Le famiglie, generalmente, si riunivano per fare le salsa di pomodoro da imbottigliare di cui una parte era destinata alla preparazione dell’astratto, veniva poi utilizzato nell’inverno successivo nella preparazione di piatti dal gusto unico e inimitabile come a pasta “co’ sugu fintu” il classico sugo di carne o nel ragù, Anticamente, specialmente nei piccoli centri abitati non era raro vedere degli ampi contenitori rettangolari in legno con sponde piuttosto basse (maiddi = madie), piene di pomodoro messo ad asciugare per la strada.

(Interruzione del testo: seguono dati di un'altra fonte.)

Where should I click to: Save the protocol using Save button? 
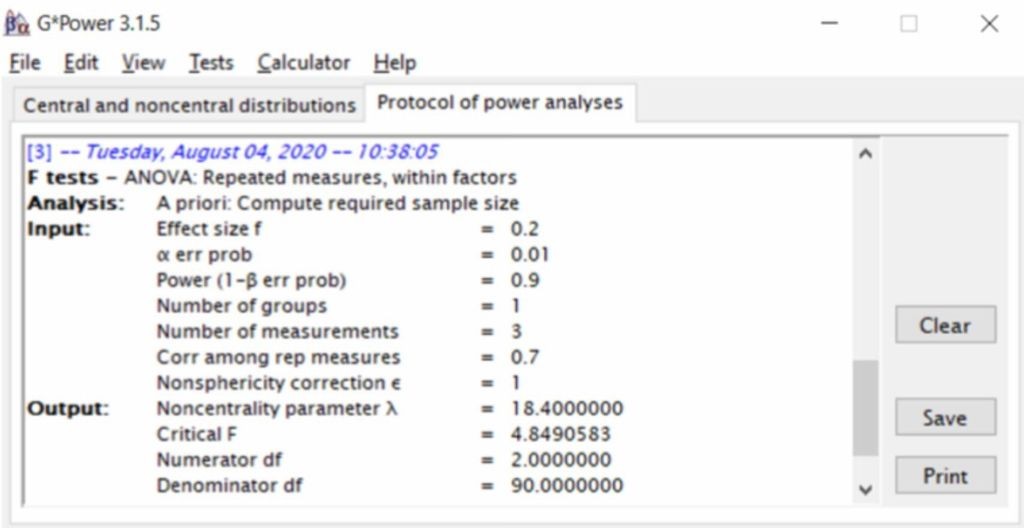pyautogui.click(x=945, y=417)

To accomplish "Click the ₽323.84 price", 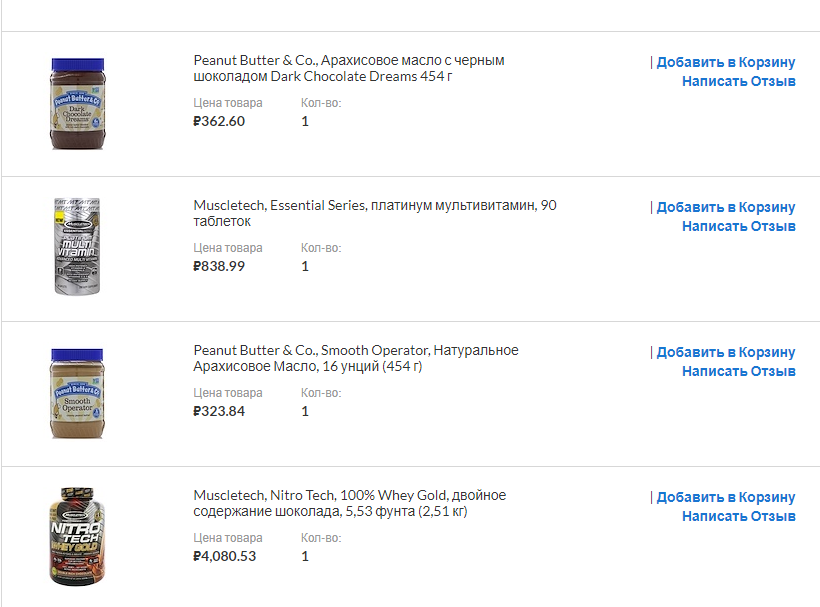I will pyautogui.click(x=219, y=411).
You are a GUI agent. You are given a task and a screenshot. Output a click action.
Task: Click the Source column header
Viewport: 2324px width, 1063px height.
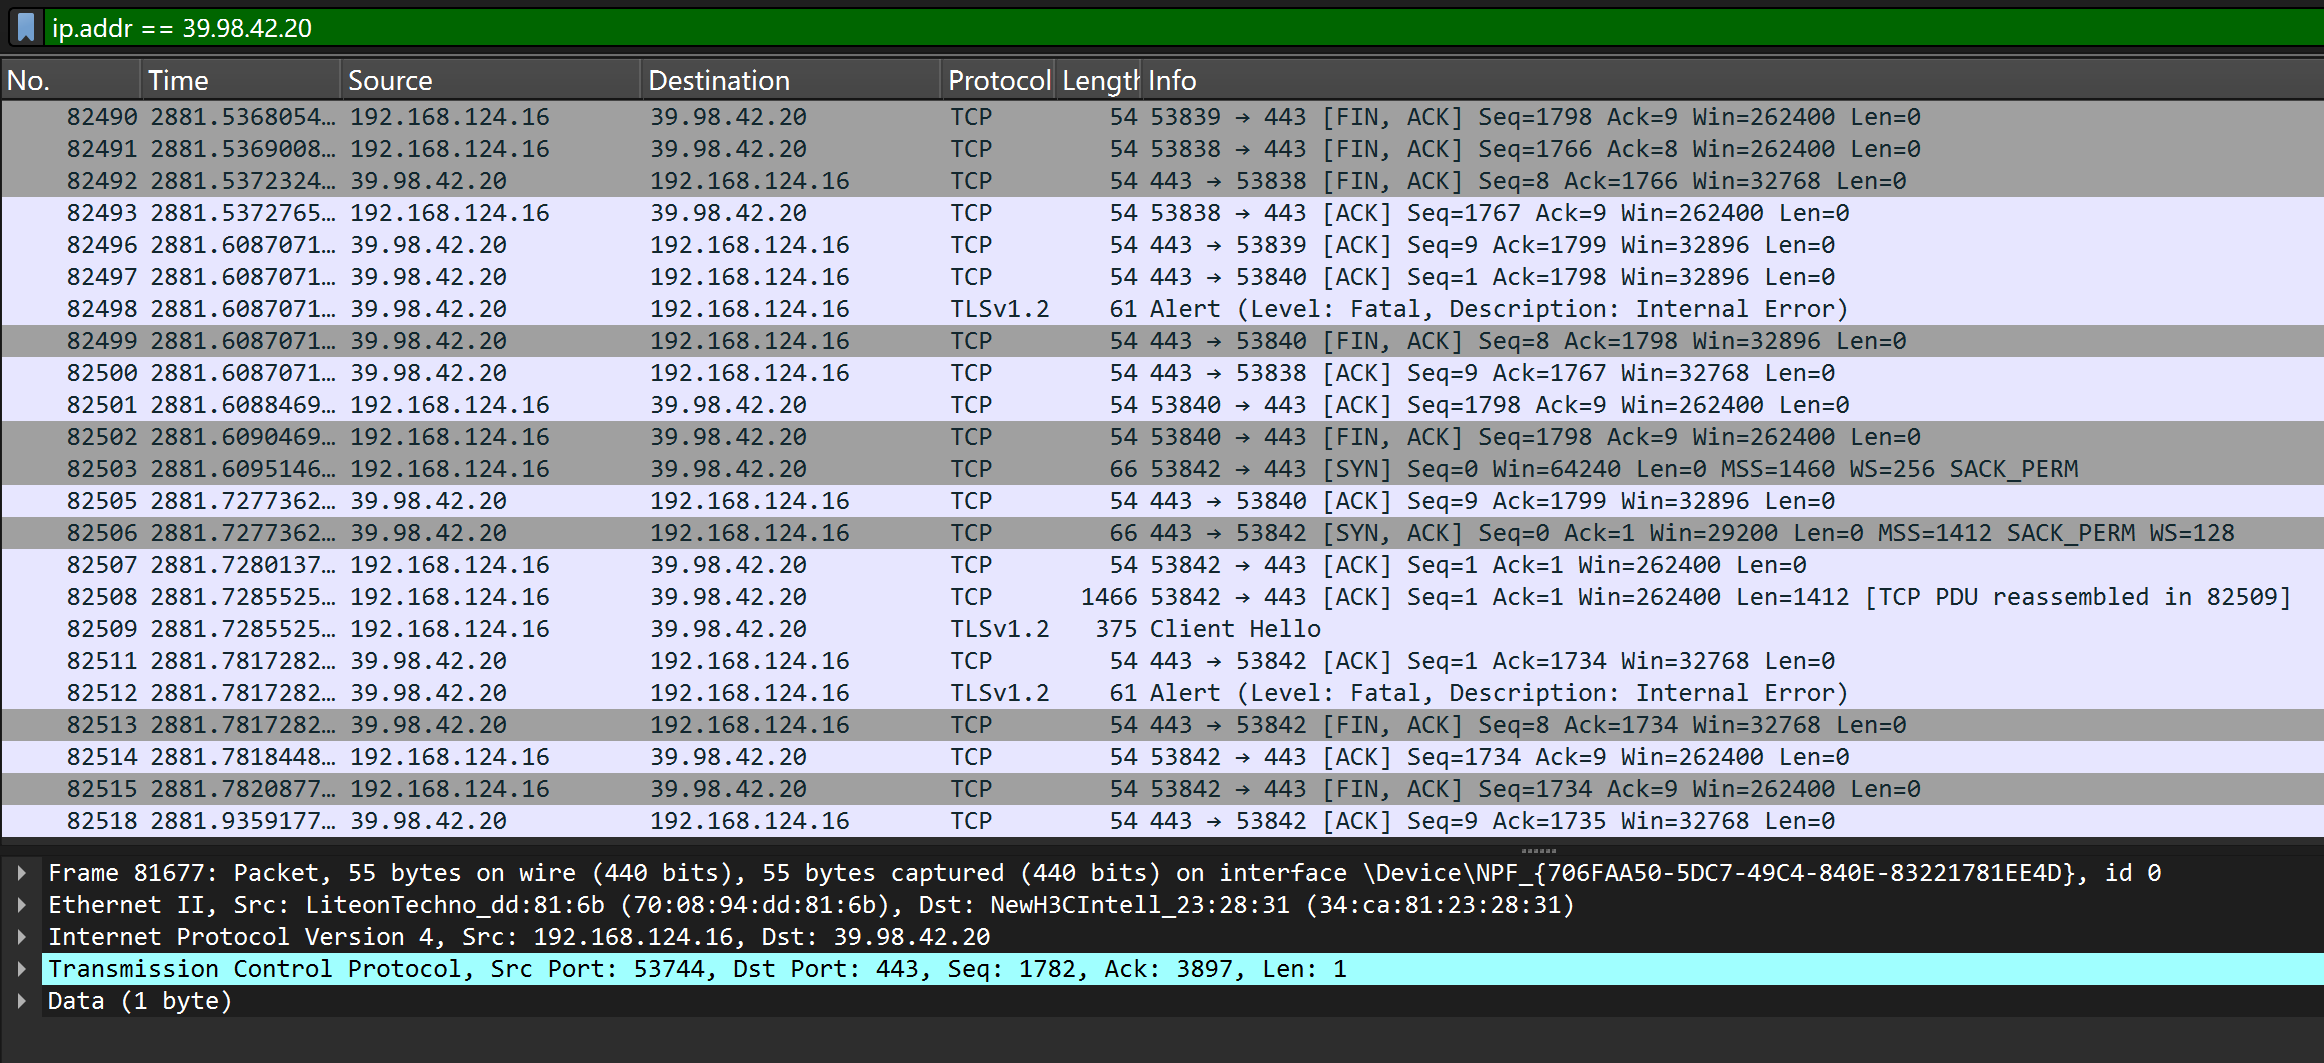point(490,80)
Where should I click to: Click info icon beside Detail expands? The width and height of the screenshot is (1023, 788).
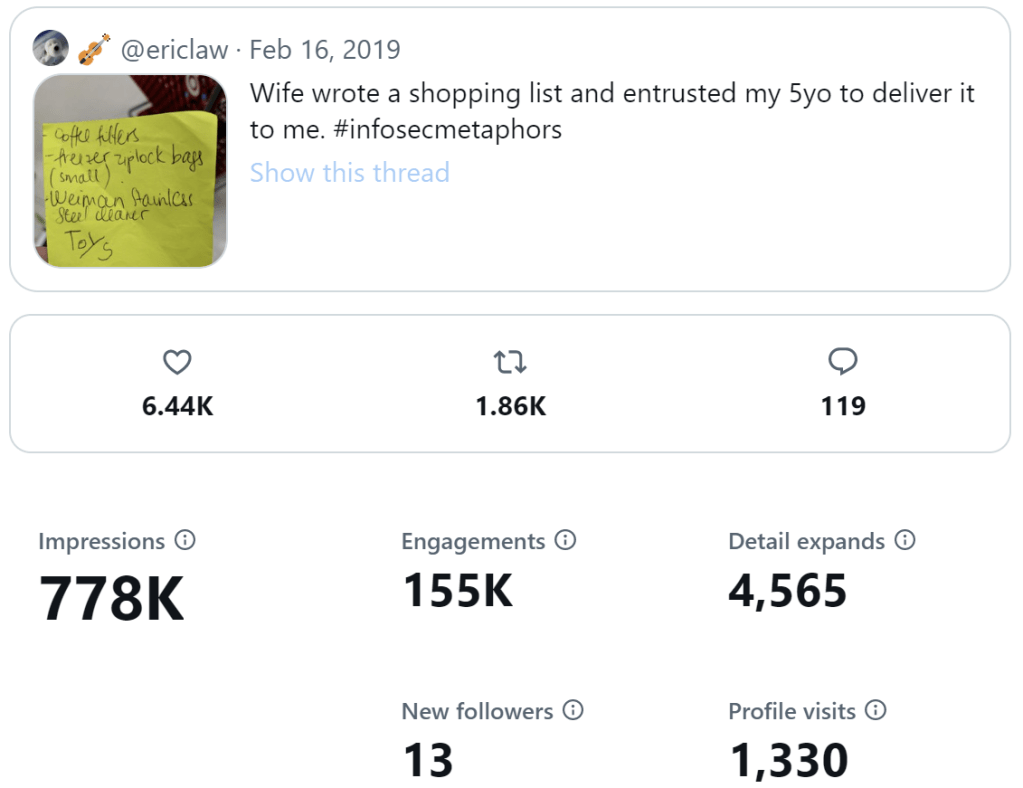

I pomodori raccolti al mattino venivano ben lavati e controllati uno per uno, poi spaccati in due o in quattro e messi a cuocere sopra la fornacella. Dopo aver bollito i pomodori nel grande pentolone di rame o di alluminio, si faceva la passata, coinvolgendo tutta la famiglia. Il pomodoro, dopo la cottura, veniva passato al setaccio. A volte si chiedeva l’aiuto anche dei vicini di casa, poiché si usava il setaccio a mano e a volte per questa operazione si impiegava tutto il giorno. La salsa ottenuta veniva distribuita su grandi piatti di terracotta, “fangotti” e si metteva ad asciugare al sole avendo l’accortezza di coprirla con un tulle per evitare che gli insetti si posassero sopra. La salsa bisognava poi girarla più volte al giorno, utilizzando un cucchiaio di legno avendo l’accortezza di rientrarla la sera per evitare che l’umidità della notte la facesse inacidire. Questa operazione durava per diversi giorni finché la salsa non si asciugava e da passata di pomodoro diventava concentrato di pomodoro, bello cremoso e saporito. Ci volevano dai tre giorni fino ad una settimana per avere uno strattu ben asciutto. A questo punto si conservava in vasi di coccio, coperto dal buon olio extravergine e delle foglie di alloro.